For Minutemen, chance to patrol a porous border

Arizona: A campaign to reduce illegal crossings from Mexico succeeds in capturing national attention.

May 01, 2005|By Gail Gibson | Gail Gibson,SUN NATIONAL STAFF

PALOMINAS, Ariz. - After a week camped near the Mexican border as part of a loose-knit volunteer patrol, brothers David and Robert Hogan, mild-mannered engineers who drove 23 hours from their hometown in rural Illinois for this, had yet to spot an immigrant crossing illegally into the United States.

Undaunted, if somewhat sunburned, the Hogan brothers took this as a good sign. Their relatively quiet tour last week along what is considered one of the most porous parts of the U.S. border with Mexico was proof, they said, that the monthlong citizen watch known as the Minuteman Project worked.

Not everyone agrees. Exasperated Border Patrol officials say any drop in illegal crossings in this stretch of rugged mountains and open desert during April was due mainly to their own increased efforts. Local leaders and civil rights activists who monitored the controversial volunteer corps dismissed it as a bumbling publicity stunt.

"It was no more than a block party," said Ray Borane, mayor of the small and predominantly Hispanic border town of Douglas, Ariz. "They were doing no more than spending some time in the country out there."

But as the patrol wound to a close, with the self-styled border guards packing up their folding chairs, binoculars, two-way radios and, in many instances, their handguns, even skeptics acknowledged that the effort had sent a stark signal about growing frustration over the nation's immigration laws.

Spurred by security concerns after the Sept. 11 terrorist attacks and fears that a flood of illegal immigrants is hurting low-wage American workers and straining public schools and hospitals, the issue in recent years has stretched well beyond border states and now looms as a growing political issue in Washington.

Last month, the Senate rejected a proposal by GOP Sen. Larry E. Craig of Idaho to grant amnesty to an estimated 500,000 illegal farm workers. Another battle is brewing over plans to construct a fence along the Mexican border and overturn laws in nine states that allow illegal immigrants to get driver's licenses, a proposal inserted by House Republican leaders into a must-pass spending bill that will fund the Iraq war and tsunami relief efforts.

The efforts reflect growing concerns that have led states to take their own actions. In California, complaints that social services provided to illegal aliens had contributed heavily to the state's budget woes helped fuel the successful 2003 recall of Democratic Gov. Gray Davis.
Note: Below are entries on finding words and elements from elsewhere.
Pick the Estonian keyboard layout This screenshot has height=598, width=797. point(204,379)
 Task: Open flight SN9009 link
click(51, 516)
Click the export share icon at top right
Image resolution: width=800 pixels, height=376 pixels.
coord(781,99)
In Arizona, voters approved Proposition 200 in November, requiring proof of legal immigration status for individuals seeking to vote or apply for state benefits, such as food stamps.

Others, including former Los Angeles kindergarten teacher Chris Simcox, want tougher actions - such as National Guard troops deployed along the nearly 2,000-mile U.S.-Mexico border.

More than two years ago, Simcox launched what he called the Civil Homeland Defense project from the offices of the weekly newspaper he now operates in Tombstone, Ariz. That volunteer patrol effort grew into the Minuteman Project, and, over the past month, it has spotlighted some of the deep unhappiness and anger on the issue of immigration.

"He has tapped into, with this kind of street theater, a very deeply held disquiet among a lot of Americans, simply because their concerns really haven't been addressed," said John M. Keeley, director of communications for the nonpartisan Center for Immigration Studies in Washington.

At a rally across the street from the White House last week, a crowd of about 100 advocates for stricter enforcement of U.S. immigration laws greeted Simcox with loud cheers and chants of "Thank you! Thank you!" as he launched a weeklong lobbying effort.

"If the president won't do it, we will," Simcox, 44, said as he pledged that the volunteer patrols would expand this year to other border states, including New Mexico on the southern border and Michigan to the north. "There's only one way they can send us home, and that's when the Humvees full of National Guard troops and U.S. military pull up and relieve us of duty."

But in Arizona, Simcox's troops were preparing to head home last week. The Minuteman Project, launched April 1, was intended from the start to be a monthlong project. One of the primary organizers, James Gilchrist of southern California, declared "unconditional victory" at the Arizona border on April 18 and said he was turning his attention to employers across the country who hire illegal workers.

By the middle of last week, a few dozen patrols were stretched along the border, although the project claimed to have recruited nearly 900 volunteers and to have assisted the U.S. Border Patrol with more than 300 apprehensions and to have helped sharply reduce the number of illegal crossings along Arizona's southeastern border.